Animators amped up motion-captured actions and reactions to make the fighting more violent.
The data from the capture sessions went to the motion editors and animators, who created master vignettes by relying on the diagrams and drawings from the art department. A custom tool dubbed Army Manager, which works within Autodesk's Maya, helped the animators create the vignettes.
"Army Manager is basically a previs tool that allows animators to put thousands of characters in a scene and play back a pre-existing animation, whether keyframe cycles or choreographed animation shot previously," Gilman says. "The animators work with low-polygon bakes, not puppets."
Using Army Manager, animators could create large formations with any race, equipment, and formation. "We used any animation we had, placed it into artwork approved by Peter for a scene, and sent it to the motion-capture stage," Gilman says. "Then we could play it back so Peter could shoot what he wanted."
In other words, the animators could plug motion-capture performances, applied to thousands of characters, into a terrain and send the digital battle within the digital location to the motion-capture stage, so that Jackson could view it with a virtual camera.
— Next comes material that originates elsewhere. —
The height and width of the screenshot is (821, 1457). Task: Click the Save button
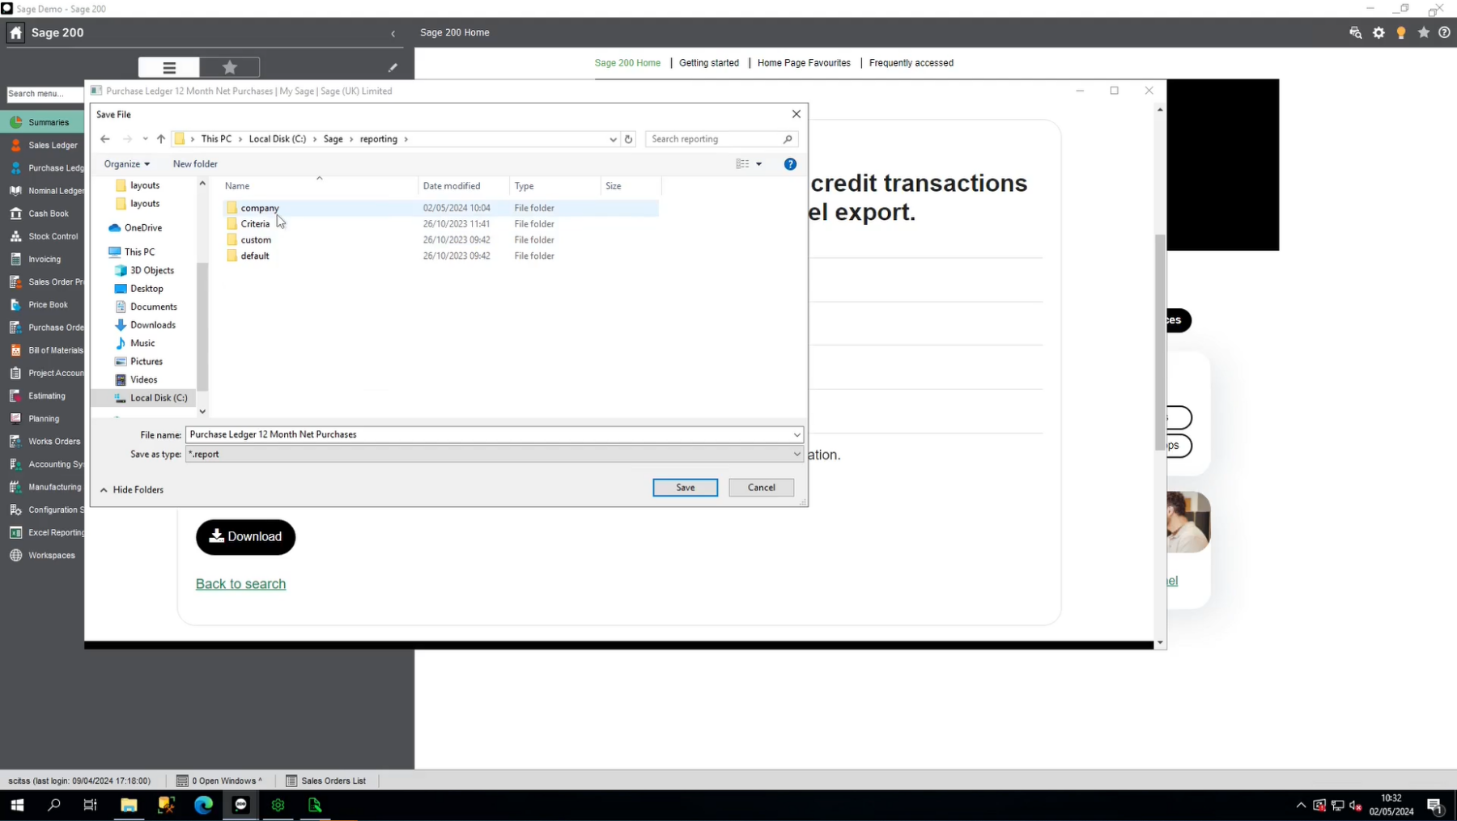(685, 488)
"Peter would play with the camera on stage," Gilman says. "He could see all these characters we'd built in the master vignette, and do dozens of takes. Aerial shots, dollies, tracked cameras, whatever he wanted. It was important for Peter to make the battle feel violent and not staged. You can storyboard as much as you want, but the great thing about this technology is that it allows Peter to be as organic with the process as he chooses to be. It isn't until you place a camera inside a group of 3,000 guys trying to kill each other that you get visceral, organic performances."
After shooting the battle on the motion-capture stage, Jackson reviewed the takes with the editor and selected the ones he wanted for the shots. Meanwhile, the motion-edit team cleaned up the capture data, put feet on the ground, weapons in hands, scaled the data appropriately for the various races, and made sure the CG characters didn't intersect. When Jackson picked the takes he wanted, the motion-edit team put the corresponding animated characters into the shots.
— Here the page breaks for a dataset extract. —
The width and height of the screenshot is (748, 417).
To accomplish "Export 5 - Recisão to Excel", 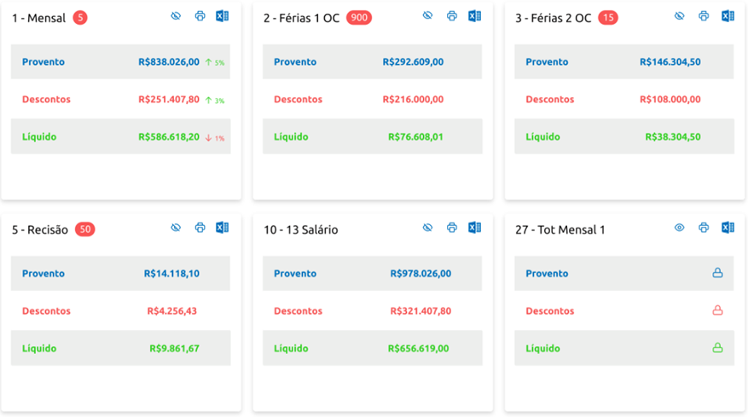I will 222,228.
"And then, we made it feel violent," Gilman says.
Making It Hurt
"Army Manager had to be fast or it would be pointless," Gilman says. "The animators had to move, copy, delete, and position armies quickly so we could send the vignettes to Peter in a few hours. The trade-off is that the motion was non-modifiable. We could get thousands of characters into Maya because we used low-res model bakes. The purpose was to have Peter give us shots. But, we couldn't raise an arm, stretch a leg, or make the battle feel more violent. The motion editors and animators needed to polish the motion."
During motion-capture sessions, the stunt actors did their best to make the performances feel as though they were in the midst of a battle, but they could only go so far.
"If you made the motion capture super-violent, you'd hurt people," Gilman says. "If I were to swing a sword at you and you knew it would gently touch you, you would amp up your reaction to have it look violent. But you're not going to really be hit, so there is an inherent anticipation that preempts the reaction. The animators had to pull all that out and speed up hits. Characters would drop weapons. They wouldn't spin in reaction to the angle of a weapon. We had a huge amount of work."
Moreover, it was impossible to anticipate everything during the six-week motion-capture sessions with Notary and Boswell that Jackson might want later.
"They did a great job establishing a foundation, but Peter wanted to invent new stories," Gilman says. "And as the battle developed, we wanted more cool things. So I spent two to three times a week getting more material. It was important to have constant access to the motion-capture stage, and we had motion-capture actors on call. It wasn't that we wanted more cycles. It was working with Peter's vision of the battle. We'd do re-shoots with weights on the actors' ankles and hands, and we weighted the weapons. We had hundreds of thousands of frames of motion-capture footage."
All that added more complexity as the motion-edit team would recompile shots into masters or send data to the Army Manager and then on to the motion-capture stage.
"Wherever we had close mid-ground to foreground action, there was a great deal of tweaking," Gilman says. "For far to mid-background, where the human eye can't assess the violence of each hit, we used Massive."
In addition to the battle, Gilman's team worked on the fight between Azog and Thorin on the ice and scenes of fighting inside Dale.
"It was six long, each-day-full months of overtime for me," Gilman says. "For us at Weta, motion capture never exists in a vacuum. It always goes through our motion-edit team and our animation team. There's always the risk that the data captured on stage will look choreographed or feel too light or tame."
Battleground
To help the audience understand what was happening in the battles, carefully designed environments provided landmarks. For example: "The position of the wormholes relative to the dwarves and elves was carefully thought out," Gilman explains. "Based on landmarks, you can tell where everyone is."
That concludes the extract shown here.